Перерыв после окончания советско-японской войны оказался недолгим: она кончилась в августе 38-го, а в ноябре 39-го года Советский союз начал войну за территории с Финляндией. В так называемую «Зимнюю войну» было брошено более миллиона солдат — в 3 раза больше, чем было на другой стороне, в 30 раз больше самолётов и в 100 раз больше танков. И, хотя длилась эта война всего 105 дней, потери были огромные. Числа – очень ненадёжны, даже две «официальные» версии различаются почти в два раза: убитыми или 48 475, или 72 408; обмороженных либо 158 863 вместе с раненными, либо раненных 186 000, а обмороженных 12 200.

Что я, тогда девятилетний, могу сегодня свидетельствовать, так это, картину из собственной памяти: поздний зимний вечер, морозная тишина, нарушаемая скрипом полозьев по укатанному снегу, пар от лошадей и длинный санный обоз с обмороженными, который тянется к больнице.

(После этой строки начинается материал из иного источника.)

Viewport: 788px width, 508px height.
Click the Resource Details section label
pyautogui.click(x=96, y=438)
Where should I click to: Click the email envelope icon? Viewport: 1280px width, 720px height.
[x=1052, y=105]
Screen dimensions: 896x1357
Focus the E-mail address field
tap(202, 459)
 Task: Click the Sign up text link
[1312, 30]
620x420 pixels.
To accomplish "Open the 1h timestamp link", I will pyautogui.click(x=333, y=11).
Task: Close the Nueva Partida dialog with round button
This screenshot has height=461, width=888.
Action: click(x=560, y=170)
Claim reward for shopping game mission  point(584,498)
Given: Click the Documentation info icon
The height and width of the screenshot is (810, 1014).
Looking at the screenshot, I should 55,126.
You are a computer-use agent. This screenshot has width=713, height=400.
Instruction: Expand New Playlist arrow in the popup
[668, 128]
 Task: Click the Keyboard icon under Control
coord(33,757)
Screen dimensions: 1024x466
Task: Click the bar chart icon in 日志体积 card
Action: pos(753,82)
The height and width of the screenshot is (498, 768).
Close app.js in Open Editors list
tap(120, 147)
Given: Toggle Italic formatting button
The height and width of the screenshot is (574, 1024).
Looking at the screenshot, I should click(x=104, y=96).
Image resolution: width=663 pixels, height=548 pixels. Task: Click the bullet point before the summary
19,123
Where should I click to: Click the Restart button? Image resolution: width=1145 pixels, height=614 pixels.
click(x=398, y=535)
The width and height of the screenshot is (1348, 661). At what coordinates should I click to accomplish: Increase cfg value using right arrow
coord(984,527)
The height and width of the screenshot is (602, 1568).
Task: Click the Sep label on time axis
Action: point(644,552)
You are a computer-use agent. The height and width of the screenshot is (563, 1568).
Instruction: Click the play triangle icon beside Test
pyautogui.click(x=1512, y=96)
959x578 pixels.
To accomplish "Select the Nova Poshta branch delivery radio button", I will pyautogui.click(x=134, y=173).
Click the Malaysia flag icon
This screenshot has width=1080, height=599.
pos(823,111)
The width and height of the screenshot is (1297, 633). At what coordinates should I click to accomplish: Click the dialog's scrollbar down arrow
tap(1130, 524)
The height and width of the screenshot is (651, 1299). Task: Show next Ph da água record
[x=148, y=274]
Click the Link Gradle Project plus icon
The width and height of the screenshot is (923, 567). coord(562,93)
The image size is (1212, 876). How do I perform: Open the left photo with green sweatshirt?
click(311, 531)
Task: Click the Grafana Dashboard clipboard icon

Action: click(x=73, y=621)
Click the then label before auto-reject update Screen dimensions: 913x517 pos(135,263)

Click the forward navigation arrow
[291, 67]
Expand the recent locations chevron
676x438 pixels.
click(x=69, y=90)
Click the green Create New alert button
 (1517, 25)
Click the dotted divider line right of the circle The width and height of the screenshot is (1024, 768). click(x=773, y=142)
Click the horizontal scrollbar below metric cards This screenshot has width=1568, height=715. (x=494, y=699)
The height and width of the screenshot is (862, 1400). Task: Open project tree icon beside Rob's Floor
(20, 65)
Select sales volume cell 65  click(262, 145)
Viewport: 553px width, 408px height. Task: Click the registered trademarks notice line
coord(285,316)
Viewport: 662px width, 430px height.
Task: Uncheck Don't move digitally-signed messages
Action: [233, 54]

Сколько же их было — обмороженных, если распределяли их по всей стране и всё-таки несчастных пришлось тащить от финской границы аж до Перми!

Какими бы не были точные цифры, — дорогой ценой стали «нашими» Терийоки (Зеленогорск), Куоккала (Репино), Вийпури (Выборг)…

Передышка до следующей войны будет недолгой  — ровно такой же, как и между двумя предыдущими, но и за это время немало произошло.

Был конец 30-х.

Подвал нашего здания почему-то был постоянно залит водой. В ней плавали доски и, подогнанные друг к другу, они легко образовывали плот, на котором, отталкиваясь шестом, можно было совершать в полутьме подвала опасные путешествия от стены до стены. Это было, конечно, большой, но запрещённой забавой.

А из разрешенных — нас всех захватило собирание марок.

Они уже выпускались сериями, были серии «дирижабли», «самолёты СССР», большие серии «спасение челюскинцев» и «всемирная спартакиада», но покупать их для коллекции у нас в посёлке было негде, а с конвертов много не насобираешь. Поэтому у всех мальчишек нашего двора тетрадки-альбомы были бедными, их приходилось заполнять маленькими марками с изображениями рабочего, красноармейца, колхозницы. Не у многих были привезённые родителями из командировок большие с диковинным содержанием марки Тувы. И тут я сделал открытие. Наш дом №6 был замечателен не только заводнённым подвалом, но и мусоропроводами, которые спускались вдоль ствола квартир, заканчиваясь ниже первого этажа сборниками. Мальчишки всегда что-то искали на чердаках, в подвалах, в строительном мусоре. Однажды инстинкт поиска у меня победил брезгливость и был вознагражден – встав на четвереньки и засунув голову в мусоросборник у нашего подъезда, я обнаружил там незнакомого вида почтовый конверт и стал первым в нашем дворе обладателем американской марки.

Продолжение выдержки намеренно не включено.